AIM: Rewrite every one of the rows below with "GUI agent" switched to "interface agent" wherever it appears, keeping everything else the same.

►

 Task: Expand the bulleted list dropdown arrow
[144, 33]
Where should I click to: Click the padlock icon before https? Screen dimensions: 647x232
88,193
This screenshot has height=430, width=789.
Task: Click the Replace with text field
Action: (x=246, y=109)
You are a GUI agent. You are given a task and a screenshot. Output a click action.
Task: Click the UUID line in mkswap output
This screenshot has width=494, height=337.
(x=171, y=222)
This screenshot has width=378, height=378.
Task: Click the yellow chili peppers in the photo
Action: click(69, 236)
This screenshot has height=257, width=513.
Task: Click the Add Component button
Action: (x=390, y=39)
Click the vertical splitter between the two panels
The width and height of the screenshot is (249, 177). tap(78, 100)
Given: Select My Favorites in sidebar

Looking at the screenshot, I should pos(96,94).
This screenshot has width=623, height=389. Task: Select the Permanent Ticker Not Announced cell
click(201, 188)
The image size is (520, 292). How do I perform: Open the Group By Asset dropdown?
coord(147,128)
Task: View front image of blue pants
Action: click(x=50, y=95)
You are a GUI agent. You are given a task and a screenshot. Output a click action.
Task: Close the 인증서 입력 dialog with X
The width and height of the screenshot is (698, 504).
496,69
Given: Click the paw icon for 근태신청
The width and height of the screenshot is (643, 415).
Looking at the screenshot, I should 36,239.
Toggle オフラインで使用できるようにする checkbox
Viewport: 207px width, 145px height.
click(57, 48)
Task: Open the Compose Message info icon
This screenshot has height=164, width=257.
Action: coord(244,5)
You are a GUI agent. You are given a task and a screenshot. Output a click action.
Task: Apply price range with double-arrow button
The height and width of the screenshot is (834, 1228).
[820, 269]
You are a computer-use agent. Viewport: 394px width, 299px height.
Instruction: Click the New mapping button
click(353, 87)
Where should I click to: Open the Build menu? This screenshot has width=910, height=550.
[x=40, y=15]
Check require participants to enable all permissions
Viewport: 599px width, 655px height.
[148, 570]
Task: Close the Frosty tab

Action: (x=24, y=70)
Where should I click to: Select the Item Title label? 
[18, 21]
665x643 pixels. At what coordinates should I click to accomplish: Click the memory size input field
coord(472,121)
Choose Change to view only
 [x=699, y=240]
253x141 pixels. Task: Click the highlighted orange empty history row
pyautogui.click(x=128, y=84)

◄

THE ANSWER:
 Task: Expand the bulleted list dropdown arrow
[144, 33]
Where should I click to: Click the padlock icon before https? Screen dimensions: 647x232
88,193
This screenshot has height=430, width=789.
Task: Click the Replace with text field
Action: (x=246, y=109)
You are a interface agent. You are given a task and a screenshot. Output a click action.
Task: Click the UUID line in mkswap output
This screenshot has width=494, height=337.
(x=171, y=222)
This screenshot has width=378, height=378.
Task: Click the yellow chili peppers in the photo
Action: click(69, 236)
This screenshot has height=257, width=513.
Task: Click the Add Component button
Action: (x=390, y=39)
Click the vertical splitter between the two panels
The width and height of the screenshot is (249, 177). tap(78, 100)
Given: Select My Favorites in sidebar

Looking at the screenshot, I should pos(96,94).
This screenshot has width=623, height=389. Task: Select the Permanent Ticker Not Announced cell
click(201, 188)
The image size is (520, 292). How do I perform: Open the Group By Asset dropdown?
coord(147,128)
Task: View front image of blue pants
Action: click(x=50, y=95)
You are a interface agent. You are given a task and a screenshot. Output a click action.
Task: Close the 인증서 입력 dialog with X
The width and height of the screenshot is (698, 504).
496,69
Given: Click the paw icon for 근태신청
The width and height of the screenshot is (643, 415).
Looking at the screenshot, I should 36,239.
Toggle オフラインで使用できるようにする checkbox
Viewport: 207px width, 145px height.
click(57, 48)
Task: Open the Compose Message info icon
This screenshot has height=164, width=257.
Action: coord(244,5)
You are a interface agent. You are given a task and a screenshot. Output a click action.
Task: Apply price range with double-arrow button
The height and width of the screenshot is (834, 1228).
[820, 269]
You are a computer-use agent. Viewport: 394px width, 299px height.
Instruction: Click the New mapping button
click(353, 87)
Where should I click to: Open the Build menu? This screenshot has width=910, height=550.
[x=40, y=15]
Check require participants to enable all permissions
Viewport: 599px width, 655px height.
[148, 570]
Task: Close the Frosty tab

Action: (x=24, y=70)
Where should I click to: Select the Item Title label? 
[18, 21]
665x643 pixels. At what coordinates should I click to accomplish: Click the memory size input field
coord(472,121)
Choose Change to view only
 [x=699, y=240]
253x141 pixels. Task: Click the highlighted orange empty history row
pyautogui.click(x=128, y=84)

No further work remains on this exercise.